Alfie è arrivato nella mia vita senza preavviso, come certe piogge estive che ti sorprendono all’improvviso, lasciandoti immobile a pensare. Un bastardo, dicono, ma con un’anima di razza. Non è solo un cane, Alfie. È una presenza che sa ascoltare, che capisce senza bisogno di parole, che ti guarda e sembra parlare con quegli occhi lucidi di saggezza antica. Alfie non è un semplice animale, è un compagno, un custode silenzioso che ti segue nei passi e nei pensieri, pronto a dare tutto quello che ha, senza chiedere mai nulla in cambio.

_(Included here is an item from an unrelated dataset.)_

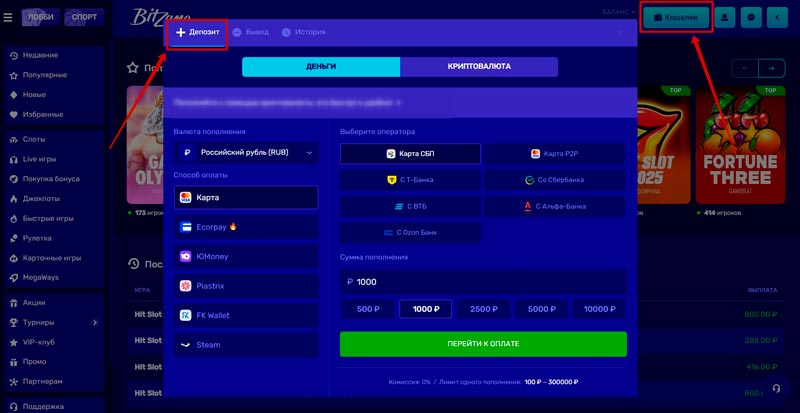This screenshot has width=800, height=413.
Task: Click the Кошелек wallet button
Action: point(675,17)
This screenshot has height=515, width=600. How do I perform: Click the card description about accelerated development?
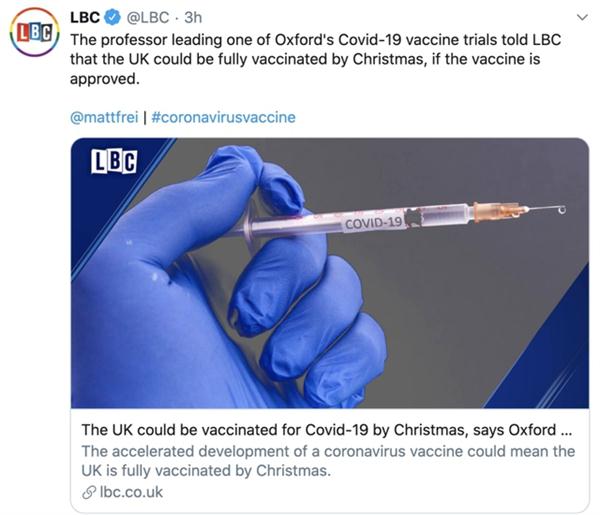click(x=325, y=460)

La sua dedizione è naturale, istintiva. Protegge la sua famiglia ogni giorno, con gesti che sembrano banali e invece sono straordinari: un corpo sempre vigile accanto alla porta, una carezza data con il muso, una fedeltà che non conosce incrinature. Alfie non tradisce, non sa cosa significhi farlo. Alfie dona, e dona sempre.

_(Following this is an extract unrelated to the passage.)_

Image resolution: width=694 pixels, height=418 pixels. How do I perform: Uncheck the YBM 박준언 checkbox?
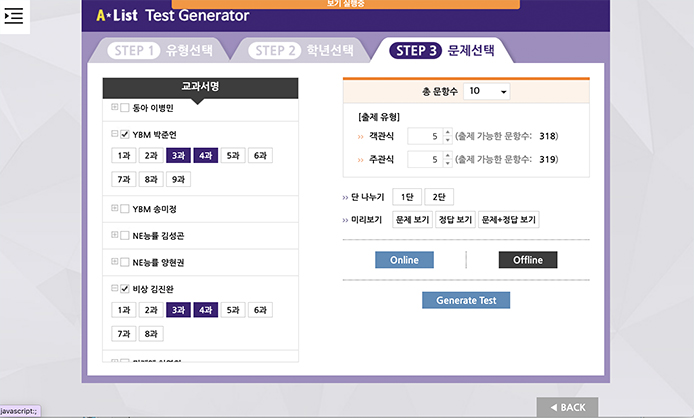point(125,134)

Era uno sbaglio, dicono. Una coincidenza, un caso. Ma il caso, spesso, ha mani delicate, sa scegliere per noi meglio di quanto noi sappiamo fare. Alfie è entrato nella mia vita così, senza chiedere permesso, e io – forse per un anticipo di vecchiaia o per una strana debolezza del cuore – ho lasciato che mi conquistasse. Ogni giorno, mi regala amore, quel tipo di amore che non conosce egoismi né condizioni. E so che, quando sarà il momento, quando la sua stanchezza si farà insopportabile, sarò io a dover fare il dono più difficile: lasciarlo andare.
Ma fino ad allora, Alfie sarà qui. Non è un infame, Alfie. È il mio cane. E questo basta.